В конце концов я признался себе, что жизнь в Утесе была отсрочкой. Чтобы я успел вырастить дочь. Чтобы успел подготовиться.
Да, иногда я позволял себе забыть об этом, но дважды в год…
И я был благодарен тем ночам. За напоминание.
Порой я надеялся, что так будет продолжаться вечно. Порою не мог дождаться, когда же всему этому придет конец.
Когда же придет она.
Год за годом миновали пятнадцать лет. И вот как-то по весне я заметил, что отец Стивен ходит мрачней тучи. На все расспросы он только качал головой и твердил, мол, здесь и говорить не о чем. Вот только слухи в городке было уже не остановить.
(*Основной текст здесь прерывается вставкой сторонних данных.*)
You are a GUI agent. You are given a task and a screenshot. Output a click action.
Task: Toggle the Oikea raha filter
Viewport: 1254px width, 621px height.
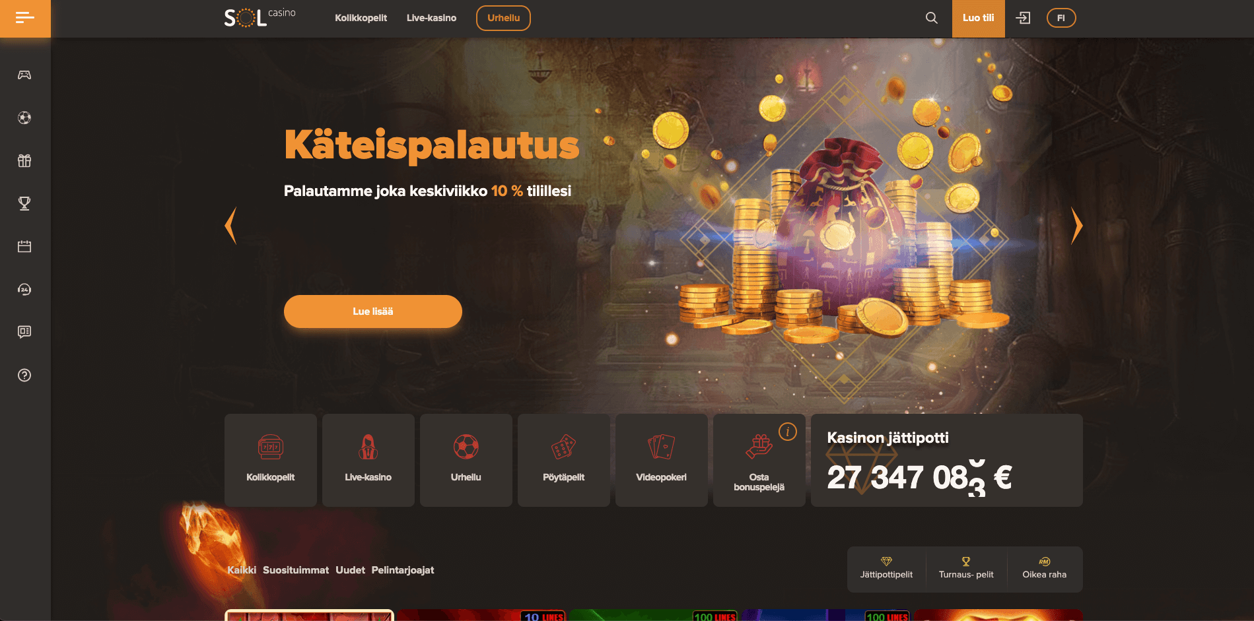[1044, 569]
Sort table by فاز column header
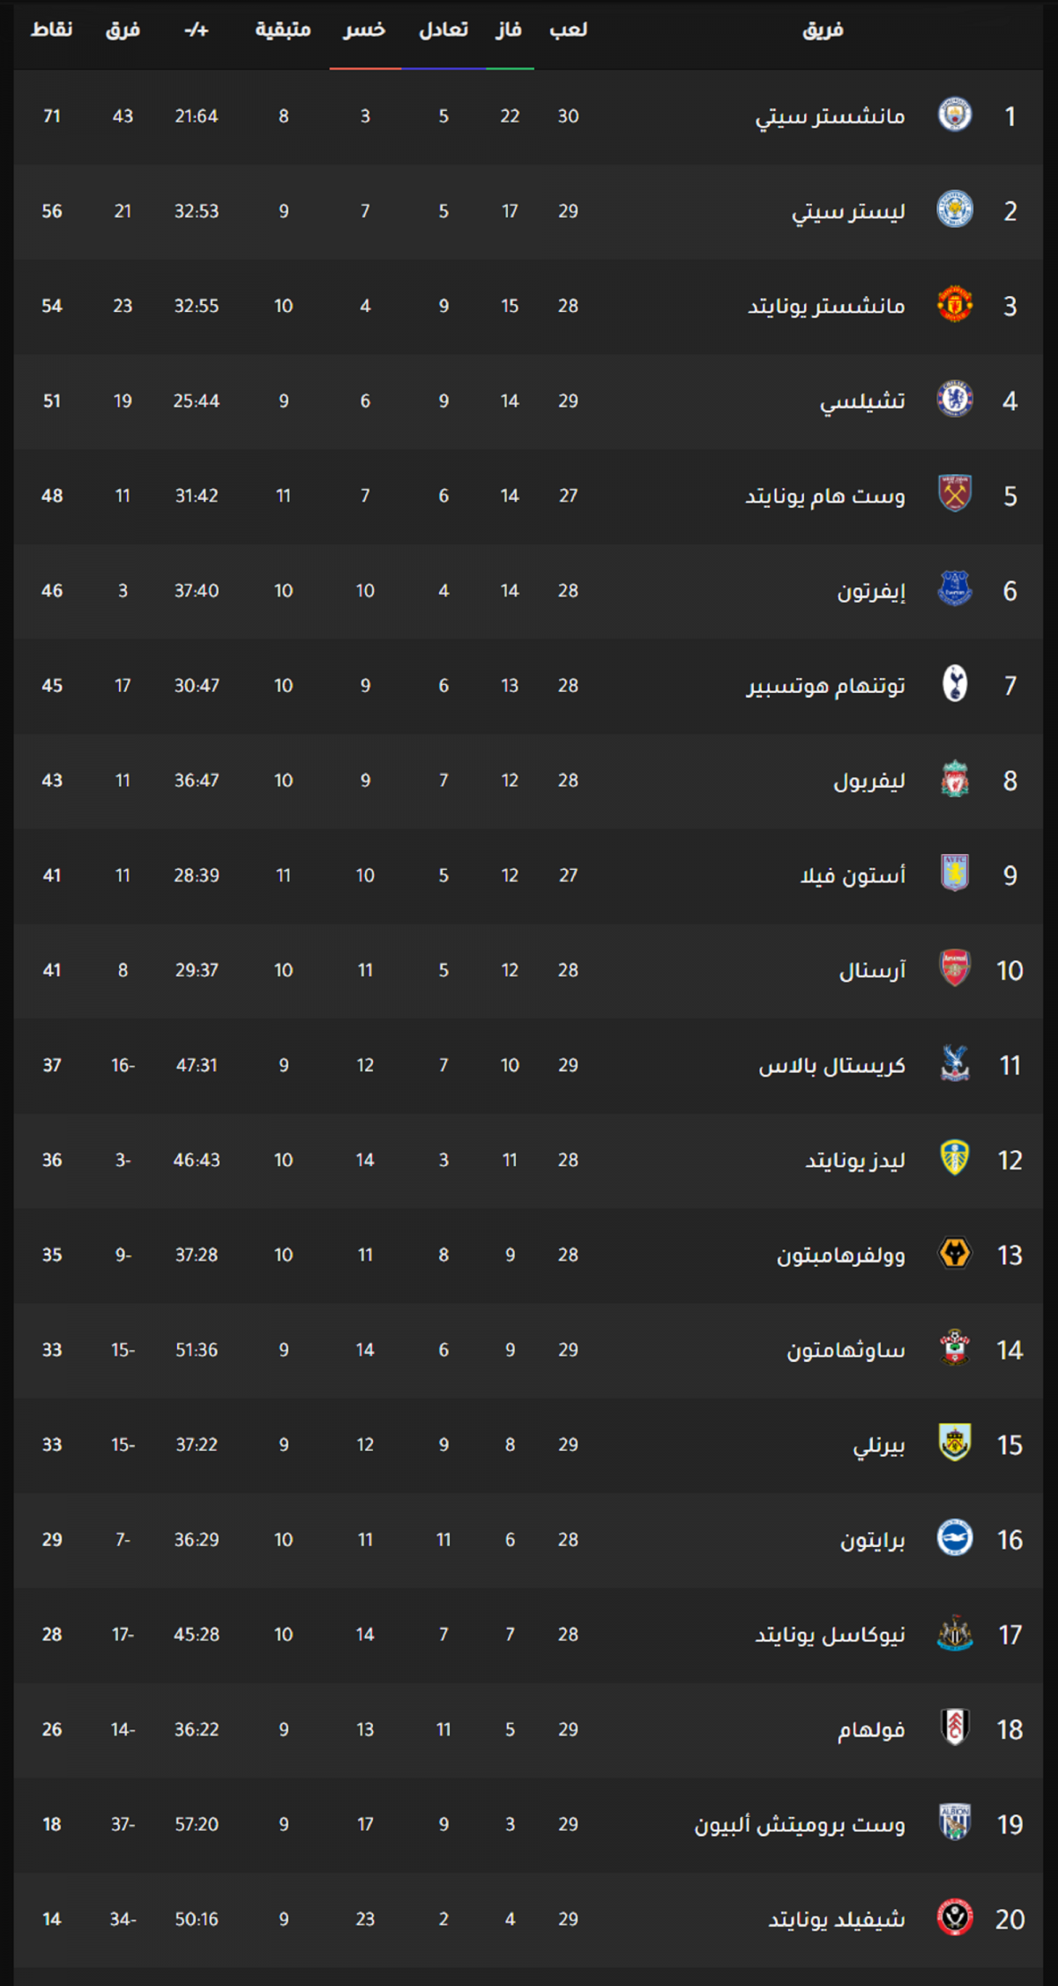This screenshot has height=1986, width=1058. [509, 30]
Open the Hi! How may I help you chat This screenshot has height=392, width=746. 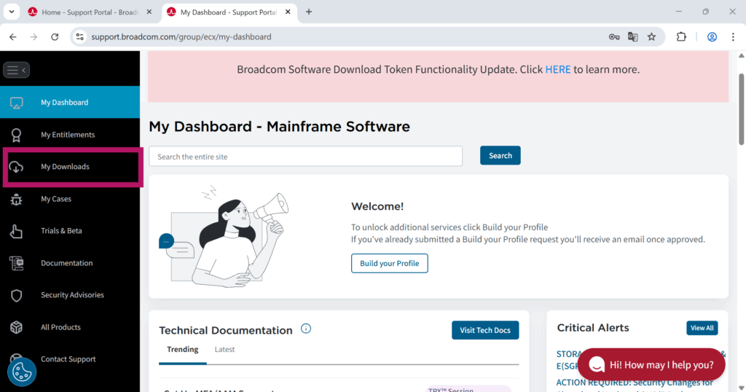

Трава на пастбище в этот год уродилась густой и сочной, но козы, что ни вечер, возвращались тощими. Они тяжело дышали, шерсть клочьями висела на впалых боках. Пастушки клялись, будто каждый день пополудни слышат чей-то смех и козы тотчас принимаются скакать так, словно их оседлали. В подтверждение своих слов пастушки охотно задирали рубахи, показывая свежие раны от козьих рогов, зубов и копыт.
Отец Стивен трижды отправлялся к развалинам, в ход шли молитвы, крест и святая вода – всё без толку. А потом ему стало не до коз. В ночь солнцеворота пропал сын Люка Трактирщика. Младенцу было чуть меньше полугода. Накануне Люк с женой легли спать, а поутру встали – нет ребенка. Конечно, первым делом заподозрили постояльцев, но те все были на местах и как один жаловались, будто ночью им плохо спалось. Кто-то хихикал под окнами, грохотал подбитыми каблуками.